Minerals and royalties qualify as real estate under the Federal tax code and therefore are acceptable for sale under Rule 1031 which is sometimes referred to as a like-kind exchange. These transactions are exempt from federal income taxes under the IRS code assuming that they are handled correctly. It is necessary that you hire a qualified facilitator to handle the transaction and there are various rules you must follow. Should you desire to pursue a like-kind exchange, start planning early and hire a qualified facilitator who can guide you through the pitfalls involved with the transaction.
What is the tax rate on oil royalties?
From the standpoint of federal income taxes, oil royalties are taxed as ordinary income with a taxable rate of as high as 39.6% (plus a 3.8% Obamacare add on) depending on your taxable income level.
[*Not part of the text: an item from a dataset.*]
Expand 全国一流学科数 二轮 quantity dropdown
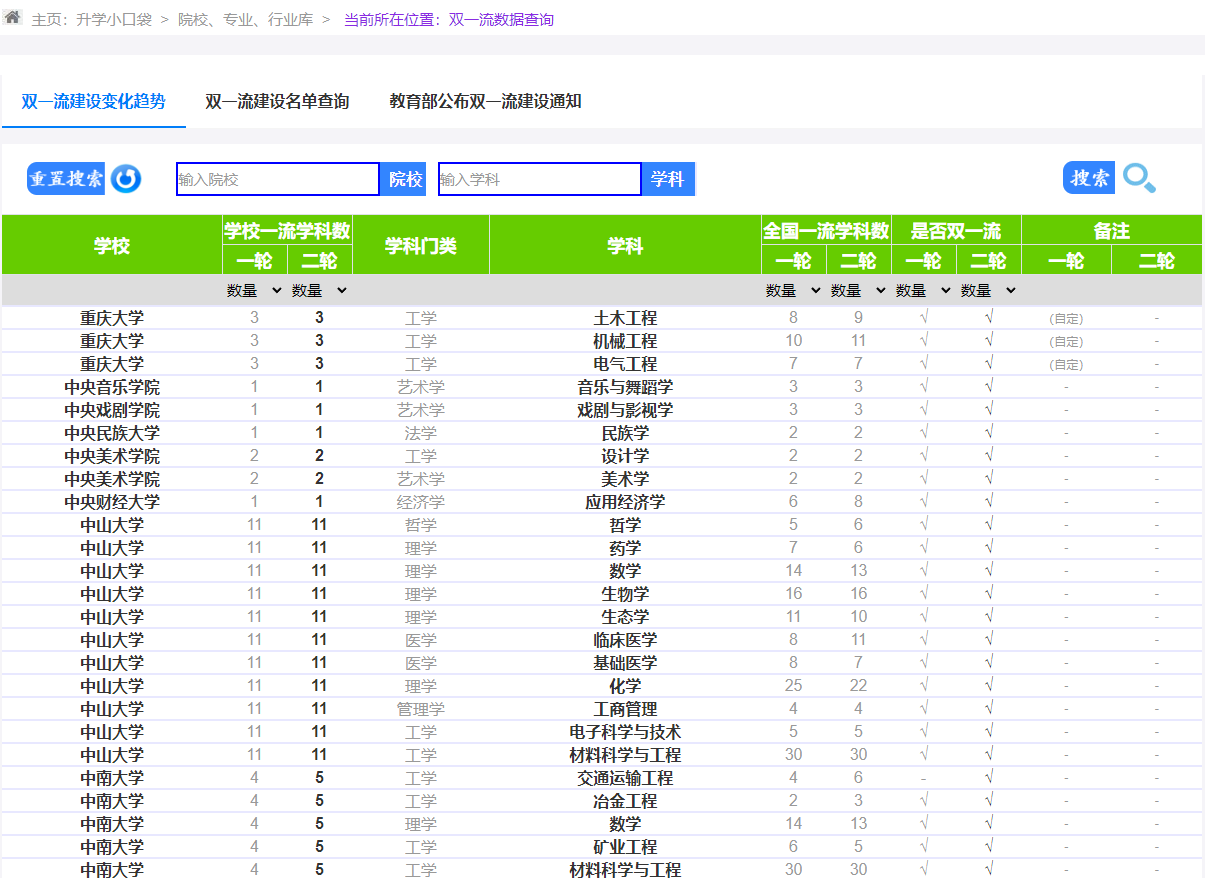Image resolution: width=1205 pixels, height=878 pixels. 859,291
If you sell your royalties and have owned them for more than a year the net proceeds are taxed as long-term capital gains which is currently at 20%. If you live in a state which has a state income you must also pay the applicable percentage in state income tax which can be as high as 10% depending on the state you reside in. Many states also charge a severance tax and can be as high as 12.5% of fair market value depending on which state the property is located. Lastly, in many states the county where the property is located charges you with 'ad valorem' or property tax which averages about 5% of fair market value dependent on the county and state that the property is located.
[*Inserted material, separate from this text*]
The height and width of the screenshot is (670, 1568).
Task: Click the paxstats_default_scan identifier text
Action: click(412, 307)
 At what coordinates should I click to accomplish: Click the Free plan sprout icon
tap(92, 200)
How do I know that I am being paid the correct percentage on my royalty checks?
Oil and gas companies typically hire an Attorney to prepare a division order title opinion once they have determined that a well that they have drilled is a producer. The Attorney starts with the information on the drilling title opinion and orders a supplemental abstract and from those determines the ownership of the various working interest owners, overriding royalty owners, and mineral and royalty owners. This division order title opinion (DOTO) is then the basis for the division orders the owners will receive that, once signed and returned causes the owner to be placed in pay status. So, how do you know that the percentage attributed to you on the division order is correct? In the most simplistic form, if you know the gross acreage in the producing unit or proration unit, your net mineral acreage, and the royalty on your oil and gas lease you can calculate your ownership. Let’s say for instance that the drilling unit is 640 acres, you own 10 mineral acres in the unit, and your lease was for a 3/16ths royalty.
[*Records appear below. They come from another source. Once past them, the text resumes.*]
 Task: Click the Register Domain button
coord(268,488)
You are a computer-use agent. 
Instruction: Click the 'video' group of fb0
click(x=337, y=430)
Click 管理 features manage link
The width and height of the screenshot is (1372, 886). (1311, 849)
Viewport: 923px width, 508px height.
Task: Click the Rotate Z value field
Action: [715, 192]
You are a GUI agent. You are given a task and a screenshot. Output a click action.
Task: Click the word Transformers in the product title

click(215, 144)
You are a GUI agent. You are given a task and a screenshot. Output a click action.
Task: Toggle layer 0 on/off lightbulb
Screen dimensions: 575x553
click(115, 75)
The calculation would be as follows: 10/640 x .1875= .0029296
Should you not know the net and gross acreage and/or royalty percentage on the lease you are subject to, contact the company that forwarded the division order to you and ask them for the background information inherent to the calculation. The last option would be to run the county records in the courthouse yourself to confirm your ownership. This can be done in the County Clerk’s office or Register of Deeds. Though the decimal percentage on the division order is usually correct, mistakes do happen. Once you sign the division order most absolve the payer of any discrepancies so do your research before you send the division order back to the company.